Gotta agree with Euc's last post....knife laws are in general really ridiculous. Texas allows a fixed blade of no more than 5 1/2 inches (my TOPS Black Star meets this requirement). But, it is illegal to have a "Bowie"....now, let's see here.....suppose I have a "Bowie" that has a blade of 5 1/2"....according to our "law" it would be illegal! go figure!
"Endeavor To Persevere"
Chief Dan George
I've always found that factoid a bit odd for Texas.
"Excuse me, Mr. James Bowie, would you mind stepping down from the wall for a moment? Yes, I'm aware it's a church.
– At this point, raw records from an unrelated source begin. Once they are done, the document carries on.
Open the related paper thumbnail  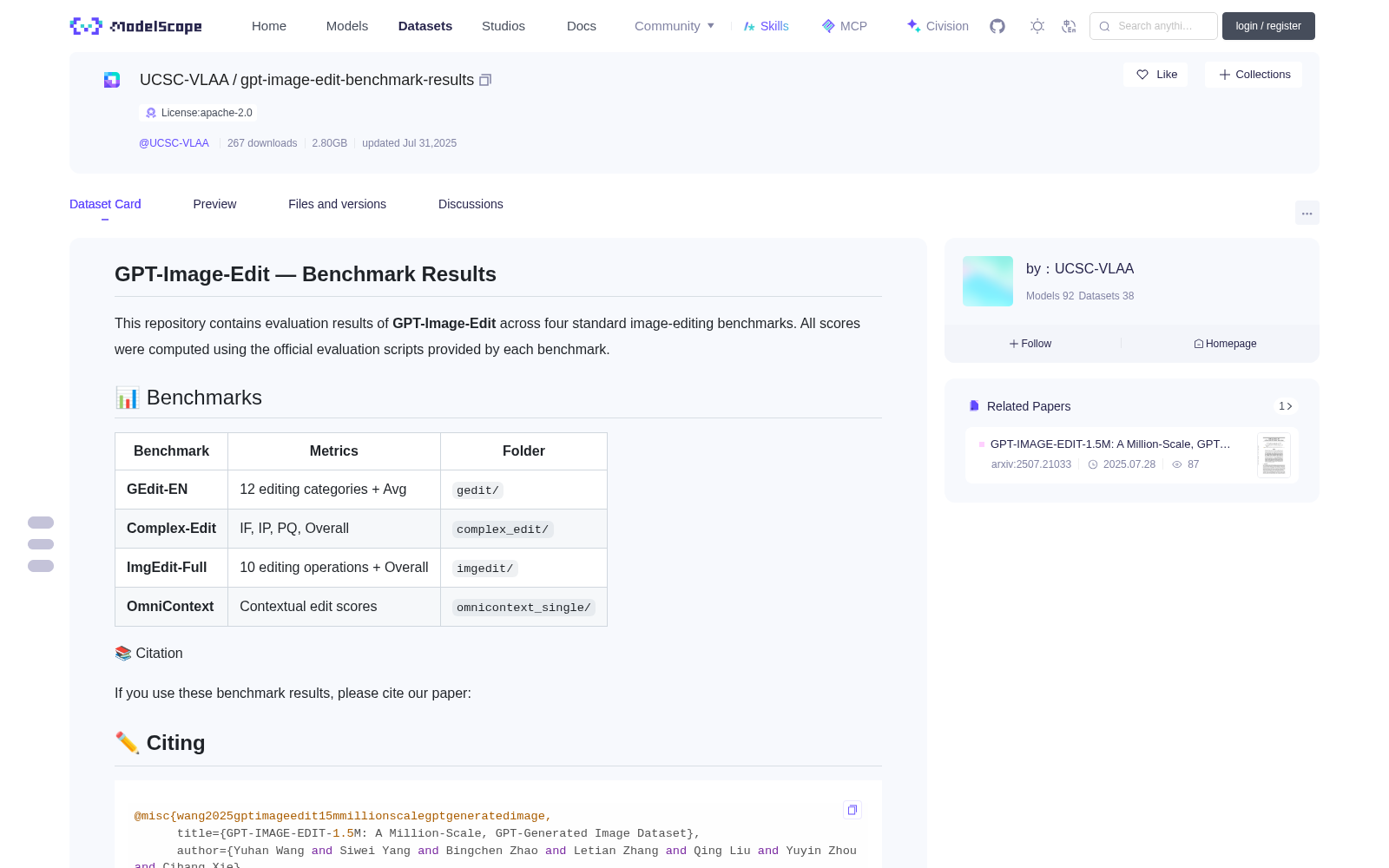1274,456
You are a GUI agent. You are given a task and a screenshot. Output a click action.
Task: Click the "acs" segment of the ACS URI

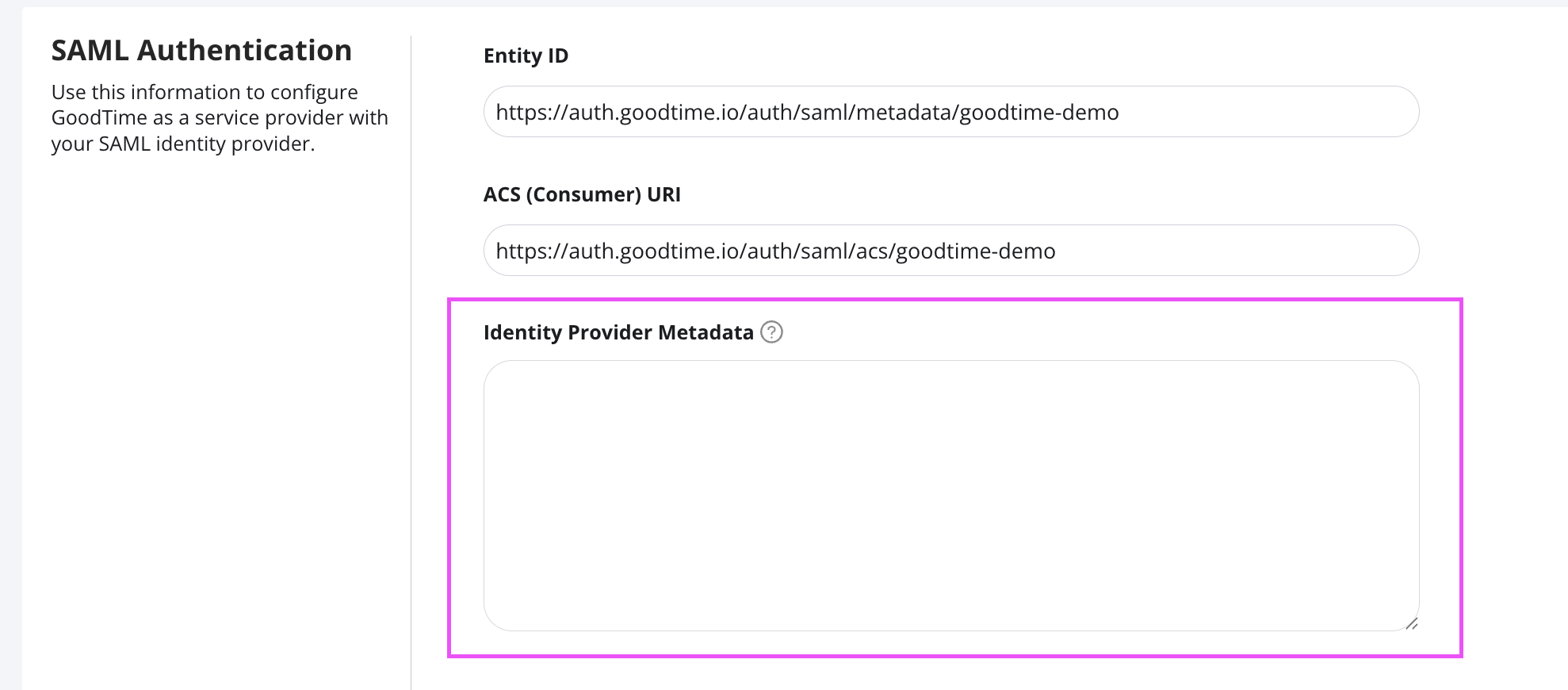point(872,251)
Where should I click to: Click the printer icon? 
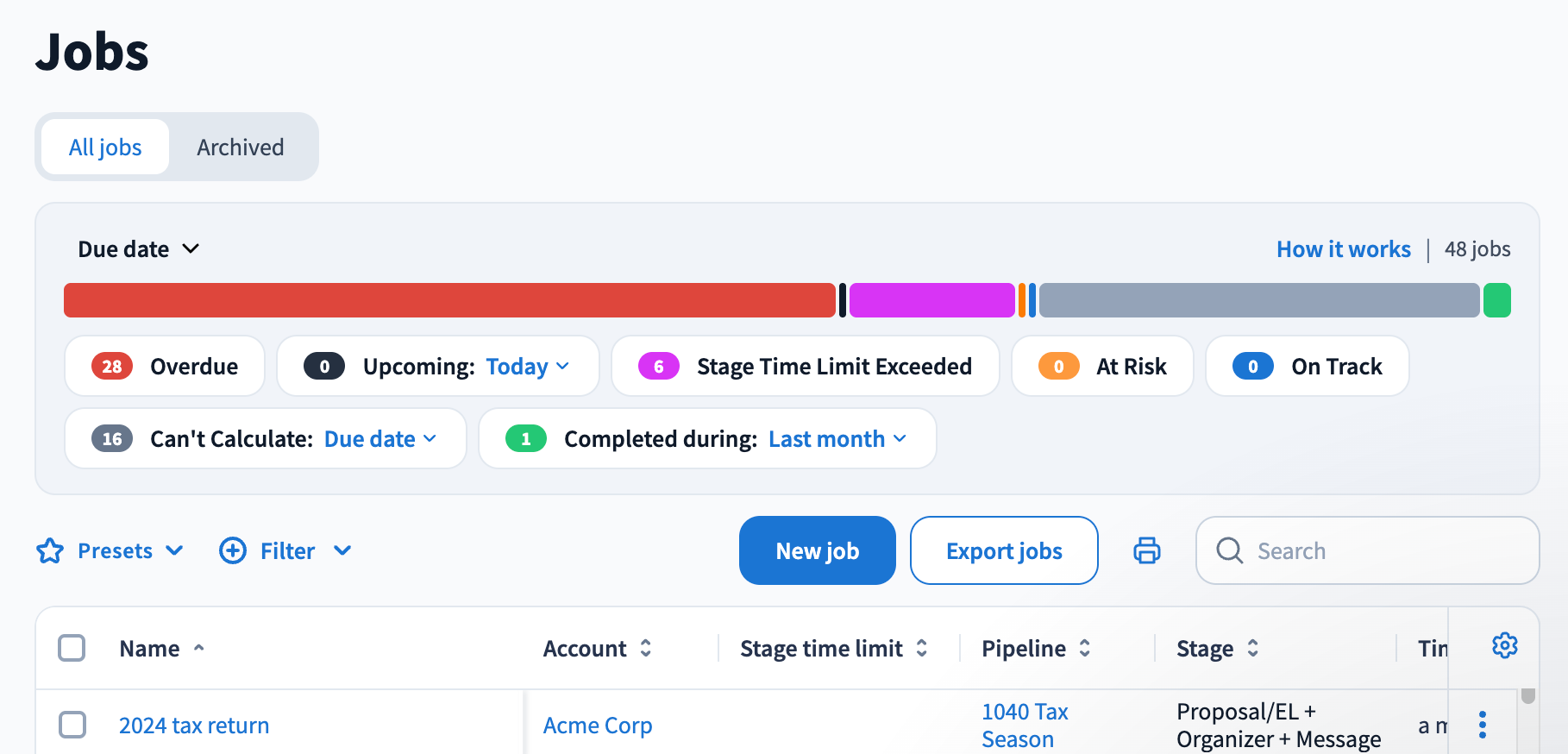pos(1147,550)
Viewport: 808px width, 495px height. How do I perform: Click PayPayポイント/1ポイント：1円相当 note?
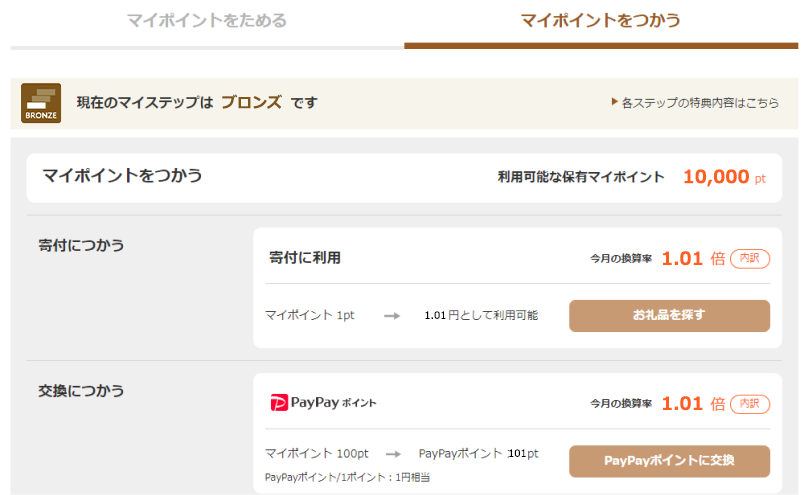click(x=347, y=477)
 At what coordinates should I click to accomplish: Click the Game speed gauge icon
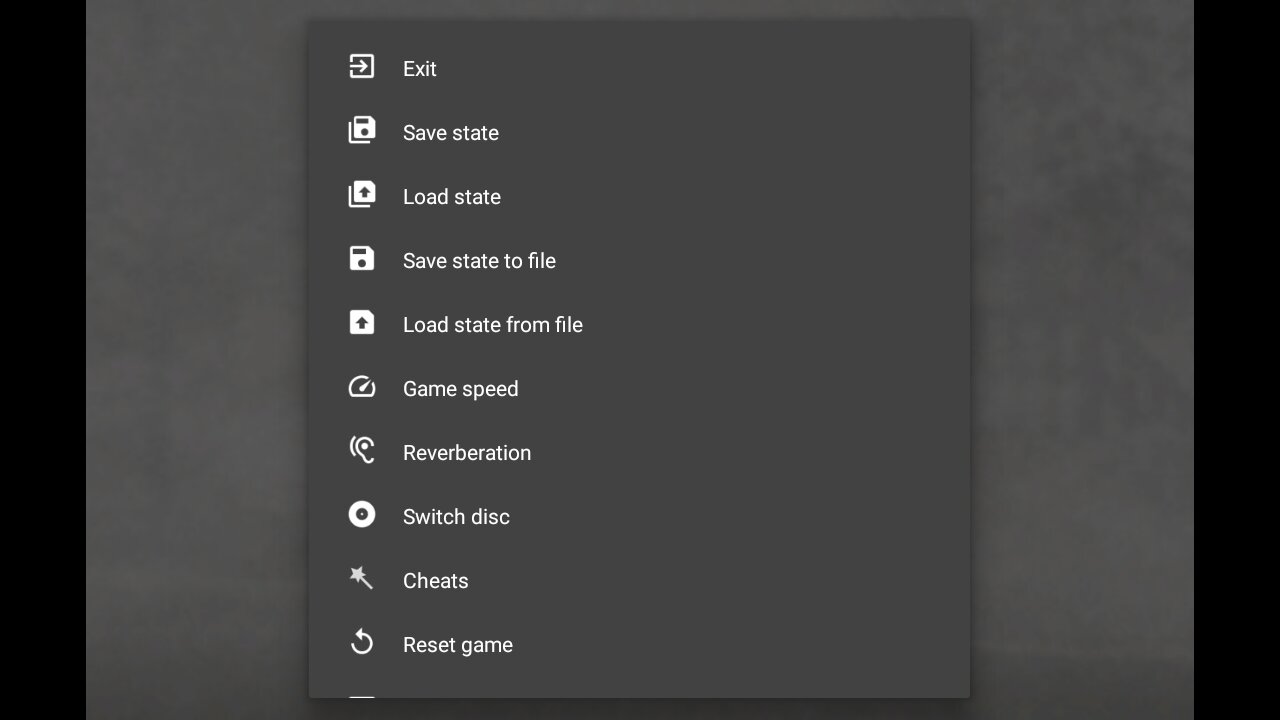361,387
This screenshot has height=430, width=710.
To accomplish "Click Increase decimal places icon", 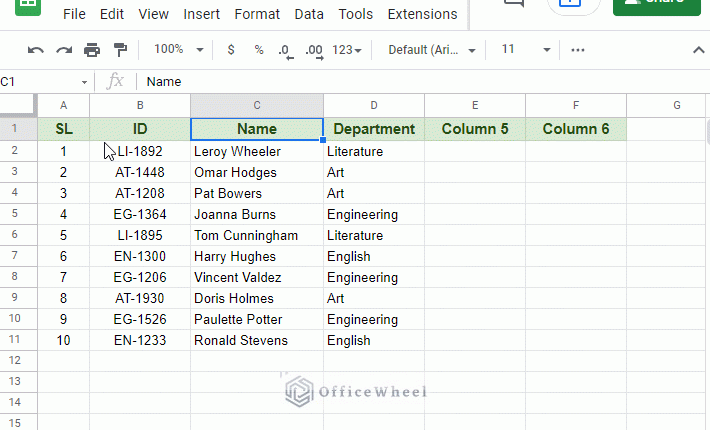I will 314,51.
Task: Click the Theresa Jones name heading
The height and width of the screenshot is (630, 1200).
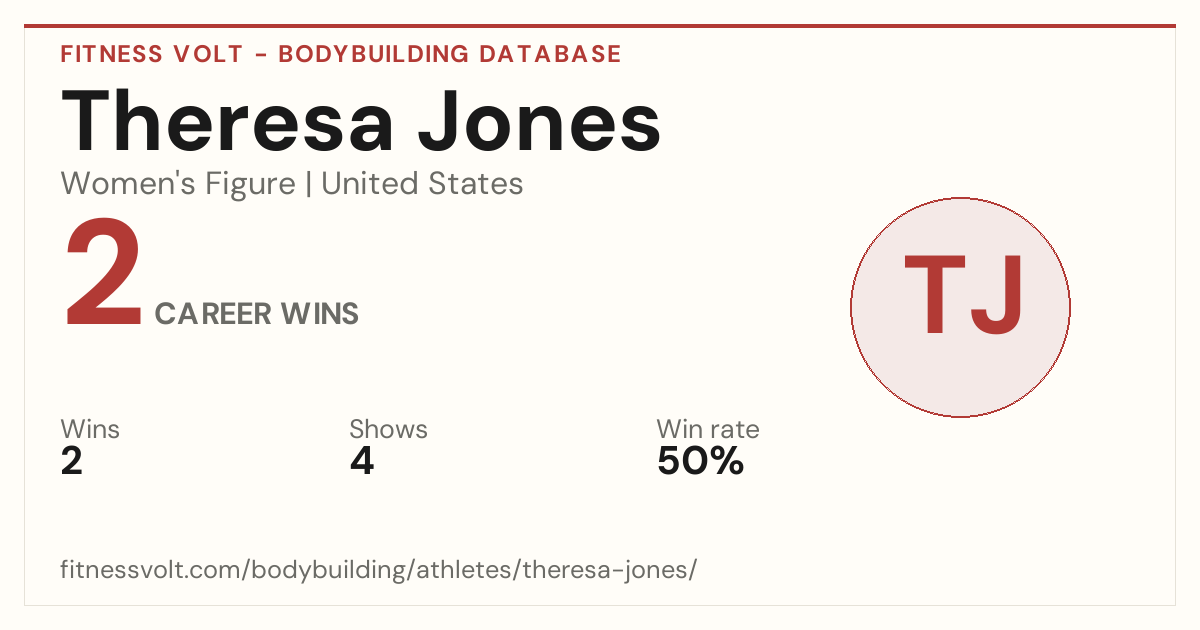Action: (x=361, y=121)
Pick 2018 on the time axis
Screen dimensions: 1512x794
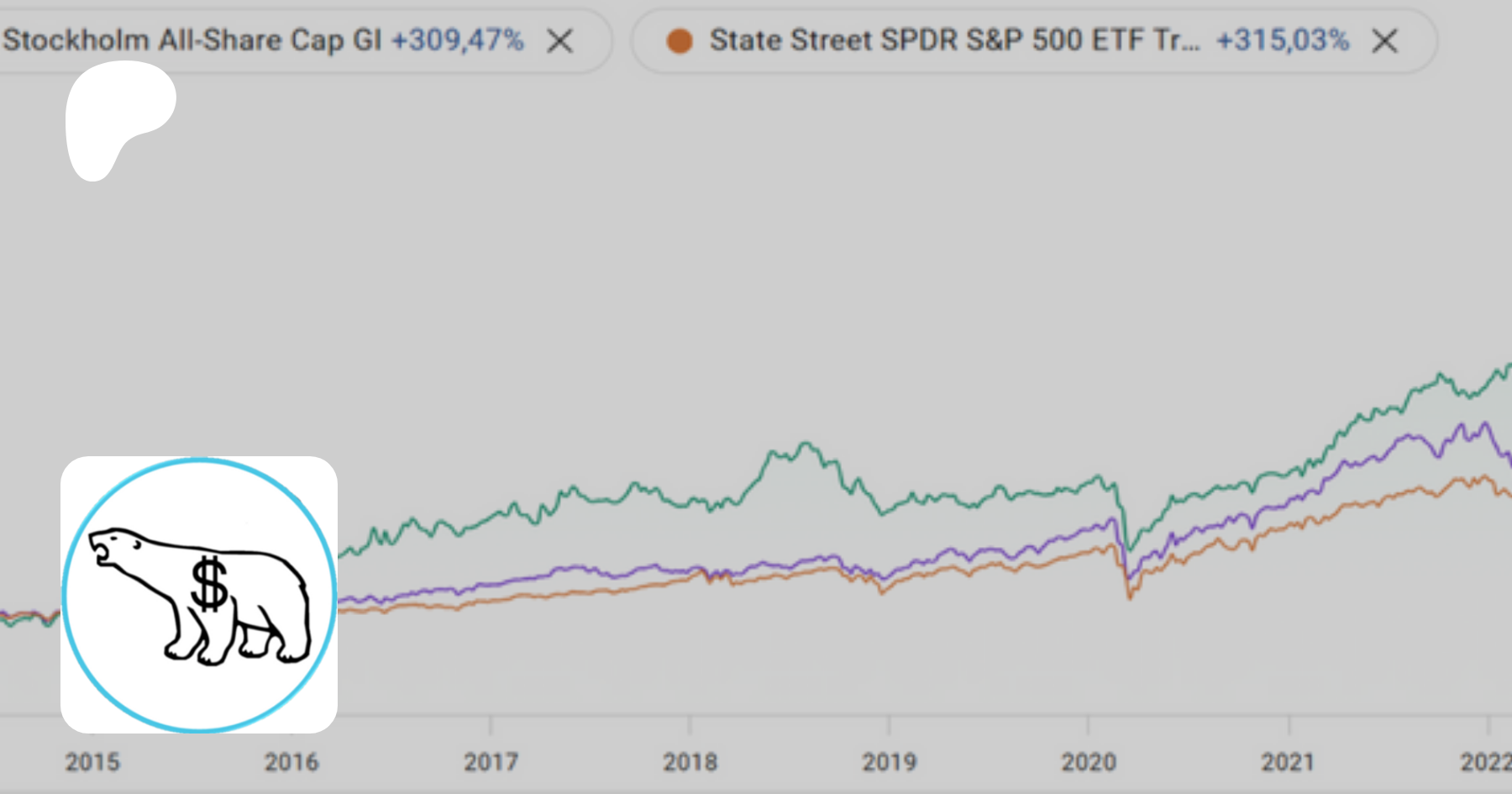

Yes, I'm aware you're surrounded by hostile Mexican nationals. I'm from the Department of Public Safety stationed here in San Antonio, and we'd like to measure that Toothpick of yours. Yes, Mr. Bowie, we know that you're fighting for freedom, and we appreciate that, but I don't make the laws here in Texas..."
I have knife with a 7" blade, hollow handle and a little nifty compass in the cap. I would call this knife a "Rambo Knife". VA law makes no mention of blade length and only covers dirks, bowies, num chucks (don't even know how to spell num chucks) etc....
So I would assume "Rambo" knives are legal.........well maybe not
I bet most of the law makers in this country don't even know what a Dirk is. I think all the knife laws in this country were writen back in the 1800's.
Last edited by MechE; June 16th, 2005 at 02:23 PM. Reason: Just another thought.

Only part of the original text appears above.